March 30, 2010
Your Best Bridal Body Part 3: Lift Weights. Big Ones.
So there’s this myth out there, and no wonder so many of us believe it, as it’s been propagated in so. many. places. Let’s get it out of the way right now: women cannot bulk up from lifting too much weight. For reals. We don’t have enough testosterone. Ergo, heavy weights are your friend, not your enemy.
You’re not going to look like those guys, mmkay?
Why heavy weights = slimmer you
The simple reason for this is that muscle burns more calories. Each pound of muscle in your body burns 35-50 calories per day, whereas each pound of fat burns about 5. So, when combined with a sensible diet (one that includes a substantial amount of protein)with a small caloric deficit, you can achieve some great fat loss results.

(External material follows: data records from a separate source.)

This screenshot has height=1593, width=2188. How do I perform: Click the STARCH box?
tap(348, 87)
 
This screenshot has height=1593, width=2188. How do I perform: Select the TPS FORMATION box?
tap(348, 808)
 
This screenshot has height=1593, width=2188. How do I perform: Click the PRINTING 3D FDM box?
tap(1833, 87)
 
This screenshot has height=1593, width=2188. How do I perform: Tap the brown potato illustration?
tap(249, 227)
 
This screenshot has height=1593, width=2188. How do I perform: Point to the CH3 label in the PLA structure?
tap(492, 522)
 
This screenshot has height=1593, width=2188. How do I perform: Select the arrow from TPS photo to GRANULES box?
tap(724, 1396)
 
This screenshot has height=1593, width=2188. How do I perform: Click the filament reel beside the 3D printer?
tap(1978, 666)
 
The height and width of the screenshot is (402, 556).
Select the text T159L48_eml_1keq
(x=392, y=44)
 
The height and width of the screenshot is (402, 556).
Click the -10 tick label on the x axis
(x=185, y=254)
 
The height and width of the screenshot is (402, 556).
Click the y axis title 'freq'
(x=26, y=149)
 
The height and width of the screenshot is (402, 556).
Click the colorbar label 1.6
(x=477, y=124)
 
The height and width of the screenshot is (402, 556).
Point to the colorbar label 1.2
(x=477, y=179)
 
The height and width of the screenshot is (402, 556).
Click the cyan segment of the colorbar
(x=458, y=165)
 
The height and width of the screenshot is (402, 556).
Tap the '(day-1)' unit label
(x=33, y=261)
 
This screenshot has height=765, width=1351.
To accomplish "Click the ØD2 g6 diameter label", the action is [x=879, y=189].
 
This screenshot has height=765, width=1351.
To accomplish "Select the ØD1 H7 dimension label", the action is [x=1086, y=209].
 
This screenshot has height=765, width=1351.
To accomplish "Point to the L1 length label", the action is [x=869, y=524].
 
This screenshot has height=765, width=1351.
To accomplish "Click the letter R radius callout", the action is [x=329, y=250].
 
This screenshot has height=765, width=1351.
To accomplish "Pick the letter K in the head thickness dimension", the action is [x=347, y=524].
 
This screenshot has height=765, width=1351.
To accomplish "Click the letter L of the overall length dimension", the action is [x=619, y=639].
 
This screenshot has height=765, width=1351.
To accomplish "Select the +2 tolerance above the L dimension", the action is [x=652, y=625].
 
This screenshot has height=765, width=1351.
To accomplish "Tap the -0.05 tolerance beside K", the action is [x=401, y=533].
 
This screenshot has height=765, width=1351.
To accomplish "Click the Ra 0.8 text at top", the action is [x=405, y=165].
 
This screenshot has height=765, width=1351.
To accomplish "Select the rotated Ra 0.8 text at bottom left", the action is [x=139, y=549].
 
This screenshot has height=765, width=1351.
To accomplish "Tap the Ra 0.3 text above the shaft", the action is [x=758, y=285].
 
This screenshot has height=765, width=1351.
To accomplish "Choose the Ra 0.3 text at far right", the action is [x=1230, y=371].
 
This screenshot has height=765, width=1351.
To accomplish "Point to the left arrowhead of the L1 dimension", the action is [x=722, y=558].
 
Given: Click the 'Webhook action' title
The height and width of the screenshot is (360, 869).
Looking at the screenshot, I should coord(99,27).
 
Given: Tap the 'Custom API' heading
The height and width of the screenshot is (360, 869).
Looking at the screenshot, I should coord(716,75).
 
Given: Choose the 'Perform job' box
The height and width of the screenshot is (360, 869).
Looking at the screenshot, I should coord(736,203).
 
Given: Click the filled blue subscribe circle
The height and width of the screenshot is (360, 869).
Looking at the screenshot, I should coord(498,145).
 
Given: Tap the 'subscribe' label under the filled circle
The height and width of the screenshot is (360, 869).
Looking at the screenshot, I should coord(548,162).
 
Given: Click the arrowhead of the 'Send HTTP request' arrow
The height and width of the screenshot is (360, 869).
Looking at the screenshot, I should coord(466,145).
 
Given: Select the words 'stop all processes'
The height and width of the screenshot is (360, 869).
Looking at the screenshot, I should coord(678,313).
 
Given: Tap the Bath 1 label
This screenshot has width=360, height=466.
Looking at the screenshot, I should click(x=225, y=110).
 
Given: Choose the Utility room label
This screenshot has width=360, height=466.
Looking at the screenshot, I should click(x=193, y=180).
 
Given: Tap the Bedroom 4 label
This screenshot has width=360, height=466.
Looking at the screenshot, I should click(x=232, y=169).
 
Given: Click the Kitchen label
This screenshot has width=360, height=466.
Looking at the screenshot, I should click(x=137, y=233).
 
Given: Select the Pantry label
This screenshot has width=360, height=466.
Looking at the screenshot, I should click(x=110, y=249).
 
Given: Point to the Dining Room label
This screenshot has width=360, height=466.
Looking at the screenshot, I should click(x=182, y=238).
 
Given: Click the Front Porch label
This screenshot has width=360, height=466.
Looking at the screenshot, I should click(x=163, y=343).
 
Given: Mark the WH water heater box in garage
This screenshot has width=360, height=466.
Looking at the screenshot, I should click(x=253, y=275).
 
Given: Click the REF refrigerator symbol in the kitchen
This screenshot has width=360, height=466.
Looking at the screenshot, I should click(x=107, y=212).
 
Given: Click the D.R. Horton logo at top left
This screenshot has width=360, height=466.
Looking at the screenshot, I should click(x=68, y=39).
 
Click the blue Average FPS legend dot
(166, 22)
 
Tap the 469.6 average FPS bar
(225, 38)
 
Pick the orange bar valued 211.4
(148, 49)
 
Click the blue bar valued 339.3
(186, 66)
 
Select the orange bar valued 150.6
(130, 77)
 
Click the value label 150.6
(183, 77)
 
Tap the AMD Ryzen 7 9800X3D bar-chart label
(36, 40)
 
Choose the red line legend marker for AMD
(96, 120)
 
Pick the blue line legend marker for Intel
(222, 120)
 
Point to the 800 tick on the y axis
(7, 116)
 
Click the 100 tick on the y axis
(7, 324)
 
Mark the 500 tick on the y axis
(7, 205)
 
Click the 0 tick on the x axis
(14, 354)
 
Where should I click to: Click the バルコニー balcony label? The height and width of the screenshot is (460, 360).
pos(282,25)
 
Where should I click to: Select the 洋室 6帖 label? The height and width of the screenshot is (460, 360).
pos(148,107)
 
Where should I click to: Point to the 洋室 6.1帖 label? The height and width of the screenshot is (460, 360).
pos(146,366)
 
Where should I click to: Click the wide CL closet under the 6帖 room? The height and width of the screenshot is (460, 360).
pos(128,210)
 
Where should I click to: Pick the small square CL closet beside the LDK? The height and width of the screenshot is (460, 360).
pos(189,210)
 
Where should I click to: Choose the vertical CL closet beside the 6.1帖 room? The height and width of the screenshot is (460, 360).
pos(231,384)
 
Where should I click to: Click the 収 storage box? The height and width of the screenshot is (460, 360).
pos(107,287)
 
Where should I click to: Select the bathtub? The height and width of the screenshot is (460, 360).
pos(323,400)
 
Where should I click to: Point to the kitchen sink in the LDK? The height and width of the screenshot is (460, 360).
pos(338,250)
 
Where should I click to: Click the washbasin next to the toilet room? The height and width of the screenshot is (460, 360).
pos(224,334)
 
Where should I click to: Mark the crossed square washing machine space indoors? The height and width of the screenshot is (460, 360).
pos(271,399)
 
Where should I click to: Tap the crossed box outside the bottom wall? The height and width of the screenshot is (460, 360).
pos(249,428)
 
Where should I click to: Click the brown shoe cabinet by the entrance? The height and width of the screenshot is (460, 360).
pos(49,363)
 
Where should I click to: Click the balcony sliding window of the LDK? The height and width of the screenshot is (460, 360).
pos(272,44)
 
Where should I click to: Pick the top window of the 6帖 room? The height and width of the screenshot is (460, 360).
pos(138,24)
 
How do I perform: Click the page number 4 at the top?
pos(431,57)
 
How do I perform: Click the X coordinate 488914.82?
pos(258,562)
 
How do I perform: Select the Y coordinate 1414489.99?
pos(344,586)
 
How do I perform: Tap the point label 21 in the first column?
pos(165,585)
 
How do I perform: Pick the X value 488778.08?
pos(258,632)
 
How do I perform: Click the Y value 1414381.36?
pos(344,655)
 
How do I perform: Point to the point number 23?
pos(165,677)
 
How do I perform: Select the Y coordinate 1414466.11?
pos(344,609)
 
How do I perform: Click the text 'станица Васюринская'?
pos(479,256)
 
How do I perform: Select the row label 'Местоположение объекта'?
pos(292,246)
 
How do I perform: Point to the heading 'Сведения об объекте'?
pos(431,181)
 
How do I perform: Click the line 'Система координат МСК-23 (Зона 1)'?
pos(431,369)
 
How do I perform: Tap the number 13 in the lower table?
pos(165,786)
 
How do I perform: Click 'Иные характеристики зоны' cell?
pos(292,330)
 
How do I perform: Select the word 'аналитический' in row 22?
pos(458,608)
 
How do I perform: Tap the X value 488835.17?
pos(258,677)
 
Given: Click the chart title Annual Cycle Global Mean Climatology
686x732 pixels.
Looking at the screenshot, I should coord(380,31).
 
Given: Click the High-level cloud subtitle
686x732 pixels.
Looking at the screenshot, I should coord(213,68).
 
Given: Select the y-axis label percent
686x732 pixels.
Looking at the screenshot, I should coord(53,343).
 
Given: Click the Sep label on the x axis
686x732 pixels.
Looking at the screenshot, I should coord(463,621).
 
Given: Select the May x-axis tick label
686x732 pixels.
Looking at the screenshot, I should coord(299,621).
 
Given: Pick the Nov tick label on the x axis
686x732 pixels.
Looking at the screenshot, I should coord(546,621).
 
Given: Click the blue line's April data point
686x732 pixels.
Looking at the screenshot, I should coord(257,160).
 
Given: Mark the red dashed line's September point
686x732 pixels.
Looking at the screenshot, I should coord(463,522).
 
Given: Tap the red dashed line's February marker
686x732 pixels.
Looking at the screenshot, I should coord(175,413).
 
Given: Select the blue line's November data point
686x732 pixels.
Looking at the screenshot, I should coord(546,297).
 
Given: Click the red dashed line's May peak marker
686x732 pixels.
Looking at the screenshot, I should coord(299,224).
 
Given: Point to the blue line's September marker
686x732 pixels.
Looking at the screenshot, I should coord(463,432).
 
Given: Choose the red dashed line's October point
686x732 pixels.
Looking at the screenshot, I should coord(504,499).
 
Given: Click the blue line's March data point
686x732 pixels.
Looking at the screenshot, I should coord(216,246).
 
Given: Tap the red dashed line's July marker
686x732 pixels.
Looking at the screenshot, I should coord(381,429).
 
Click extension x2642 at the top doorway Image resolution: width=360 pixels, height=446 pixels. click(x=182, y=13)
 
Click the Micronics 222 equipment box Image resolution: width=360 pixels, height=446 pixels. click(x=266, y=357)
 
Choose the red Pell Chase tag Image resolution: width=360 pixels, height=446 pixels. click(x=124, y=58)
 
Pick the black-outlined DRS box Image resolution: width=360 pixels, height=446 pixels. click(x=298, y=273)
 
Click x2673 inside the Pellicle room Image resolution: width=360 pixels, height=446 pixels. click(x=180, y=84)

Okay, before I go any further I need to say that I owe EVERYTHING to the book The New Rules of Lifting for Women.
Lou Schuler, the author, does a superb job of exploding a whole bunch of myths about women and weights. He and the co-authors break down everything from why most weight machines (you know, the ones that your gym touts and that they probably have setup in some sort of circuit formation) aren’t nearly as good as free weights, to a meal/diet summary, to a full six month weight lifting program. It’s serious and it’s awesome.
How do you lift heavy weights?
Okay, so I am by no means an expert, I just do what awesome books tell me to do. So I suggest, first of all, finding a program that you can follow. New Rules of Lifting For Women (NROLFW) is a great place to start.
Where most women go wrong when it comes to weights is that we completely underestimate what we’re capable of (whereas I bet most men do the opposite!). You want to lift heavy weights. Heavy means that by the time you get to the end of your reps (usually 6, 8, 10 or 12) you are almost at failure; if someone told you you have to lift that barbell or those dumbbells one more time you wouldn’t be able to do it again with good form. That’s where you need to be. From there you should progress. Keep a log. Try to lift slightly heavier with every single workout. You will only get out of your workouts what you put in. Lift weights about three times a week, and make sure you have a rest day between lifting days.
What do you do on days when you don’t lift?
There are tons of routines that can be complementary to weight lifting. I try to work out five days a week, so that breaks down to three days of lifting and two days of something else. I like to mix it up, but lately I’ve been doing HIIT on one of those days and hot yoga on the other. Sometimes I do hot yoga on both non-lifting days, because I do HIIT on lifting days as well.
I say do whatever you like. If you don’t like it, you aren’t going to do it. So whatever it is that you like: spinning, aerobics, dance, yoga, pilates etc., do that.
The proof is in the pants.
(Oops, that sounded unintentionally dirty!). But seriously, you won’t necessarily see huge weightlifting results on the scale, that’s because, especially early on, as you lose fat you are also building muscle, so the scale might not move that much. But take your measurements. Check out how your pants fit. That’s where you’ll really see the results. Since muscle takes up less room than fat, you can technically lose fat, gain muscle, stay the same weight but get considerably slimmer. Also, weightlifting causes your muscles to retain water as they repair themselves, so don’t be startled if you jump on the scale the day after lifting and discover that you’ve gained a few pounds, it’s just water weight.
Since I started NROLFW late last fall, I’ve definitely seen serious changes in my body. My arms are slimmer. My back is nicely muscled and there’s no back fat in sight. Even my thighs, which are definitely my least favourite body part, are showing some nice tone and looking far less thick. The jeans that used to be snug can now come off without me even undoing them. So yeah, it’s definitely working.
Don’t be afraid of getting into the weight room with all the men, be proud of being brave enough to be there and strong enough to lift those weights.